Effect of aging, caloric restriction, and uncoupling protein 3 (UCP3) on mitochondrial proton leak in mice

Abstract

Mitochondrial proton leak may modulate reactive oxygen species (ROS) production and play a role in aging. The purpose of this study was to determine proton leak across the life span in skeletal mitochondria from calorie-restricted and UCP2/3 overexpressing mice. Proton leak in isolated mitochondria and markers of oxidative stress in whole tissue were measured in female C57BL/6J mice fed ad-libitum (WT-Control) or a 30% calorie-restricted (WT-CR) diet, and in mice overexpressing UCP2 and UCP3 (Positive-TG), their non-overexpressing littermates (Negative-TG) and UCP3 knockout mice (UCP3KO). Proton leak in WT-CR mice was lower than that of control mice at 8 and 26 months of age. The Positive-TG mice had greater proton leak than the Negative-TG and UCP3KO mice at 8 months of age, but this difference disappeared by 19 and 26 months. Lipid peroxidation was generally lower in WT-CR vs. WT-Control mice and UCP3KO mice had greater concentrations of T-BARS (thiobarbituric acid reactive substances, a measure of lipid peroxidation) than did Positive-TG and Negative-TG. The results of this study indicate that sustained increases in muscle mitochondrial proton leak are not responsible for alterations in life span with calorie restriction or UCP3 overexpression in mice. However, UCP3 may contribute to the actions of CR through mechanisms distinct from increasing basal proton leak.

Figure 1

Proton leak kinetics in muscle mitochondria isolated from mice that overexpress UCP2/3 (Positive-TG), the non-overexpressing littermates of these mice (Negative-TG) and mice that do not have the gene for UCP3 (UCP3KO) at 8- (A), 19- (B), and 26- (C) months of age.
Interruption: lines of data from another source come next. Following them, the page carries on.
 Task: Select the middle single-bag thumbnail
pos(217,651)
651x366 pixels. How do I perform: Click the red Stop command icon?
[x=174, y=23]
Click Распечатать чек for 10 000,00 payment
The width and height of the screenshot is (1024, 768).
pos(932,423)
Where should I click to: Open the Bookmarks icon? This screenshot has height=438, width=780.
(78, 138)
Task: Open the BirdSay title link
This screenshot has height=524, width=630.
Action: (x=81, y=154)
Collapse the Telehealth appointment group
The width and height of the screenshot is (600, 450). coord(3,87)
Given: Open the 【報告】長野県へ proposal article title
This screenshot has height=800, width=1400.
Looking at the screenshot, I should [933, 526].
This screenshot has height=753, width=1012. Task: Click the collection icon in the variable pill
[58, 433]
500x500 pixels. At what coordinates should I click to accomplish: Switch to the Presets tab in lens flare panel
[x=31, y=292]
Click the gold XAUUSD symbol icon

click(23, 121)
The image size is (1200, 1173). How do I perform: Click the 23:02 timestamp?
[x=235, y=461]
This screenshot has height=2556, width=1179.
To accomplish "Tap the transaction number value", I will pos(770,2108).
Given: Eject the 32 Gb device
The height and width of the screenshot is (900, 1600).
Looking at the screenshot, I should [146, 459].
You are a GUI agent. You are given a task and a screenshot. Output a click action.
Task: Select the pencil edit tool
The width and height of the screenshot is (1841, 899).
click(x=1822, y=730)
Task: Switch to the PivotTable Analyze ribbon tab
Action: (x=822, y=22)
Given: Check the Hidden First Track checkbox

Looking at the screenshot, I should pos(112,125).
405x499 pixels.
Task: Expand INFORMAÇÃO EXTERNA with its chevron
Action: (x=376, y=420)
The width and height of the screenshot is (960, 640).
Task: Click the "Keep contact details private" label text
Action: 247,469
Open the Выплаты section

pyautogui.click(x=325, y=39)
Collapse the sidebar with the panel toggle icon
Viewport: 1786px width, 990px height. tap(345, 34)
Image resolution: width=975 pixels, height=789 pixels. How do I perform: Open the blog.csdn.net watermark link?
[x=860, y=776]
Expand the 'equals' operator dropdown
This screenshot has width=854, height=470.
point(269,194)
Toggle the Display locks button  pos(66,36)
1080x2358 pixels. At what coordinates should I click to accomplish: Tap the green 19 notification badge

The furthermost point on the right represents maximal leak-dependent oxygen consumption and was determined by addition of saturating amounts of oligomycin. Kinetic responses of proton leak block were determined by incremental additions of malonate (0.16–1.25 mM) to the mitochondria at State 4. Each point represents the mean ± SE; n = 8 mice/group.

Figure 2

Proton leak kinetics in muscle mitochondria isolated from mice fed ad-libitum (WT-Control) or calorie restricted to 70% of ad-libitum fed mice (WT-CR) at 8- (A), 19- (B), and 26- (C) months of age. The furthermost point on the right represents maximal leak-dependent oxygen consumption and determined by addition of saturating amounts of oligomycin. Kinetic response of proton leak block was determined by incremental additions of malonate (0.16–1.25 mM) to the mitochondria at State 4. Each point represents the mean ± SE; n = 8 mice/group.

Figure 3

Proton leak kinetics in muscle mitochondria isolated from mice that have been calorie restricted to 70% of ad-libitum fed mice at 8-, 19-, 26- and 30-months of age. The furthermost point on the right represents maximal leak-dependent oxygen consumption and determined by addition of saturating amounts of oligomycin. Kinetic response of proton leak block was determined by incremental additions of malonate (0.16–1.25 mM) to the mitochondria at State 4. Each point represents the mean ±SE; n = 8 mice/group.

Figure 4

T-BARSs, and protein carbonyl concentration in lower hind limb muscle of gene-manipulated mice, ad-libitum fed and calorie restricted C57BL/6J mice. Within a strain (C57BL/6J or Genetically Altered) and group (WT-Control or WT-CR; Positive-TG, Negative-TG, or UCP3KO), bars sharing or not having an upper case letter do not differ significantly (i.e., age differences). Within a strain (C57BL/6J or Genetically Altered) and age, bars sharing or not having an lower case letter do not differ significantly (i.e., group difference). MDA, malonidaldehyde. Positive-TG, overexpression of UCP2/3; Negative-TG, non-overxpression littermates of Positive-TG; UCP3KO, UCP3 knockout mice; WT-Control, ad libitum fed C57BL/6J; WT-CR, calorie restricted C57BL/6J.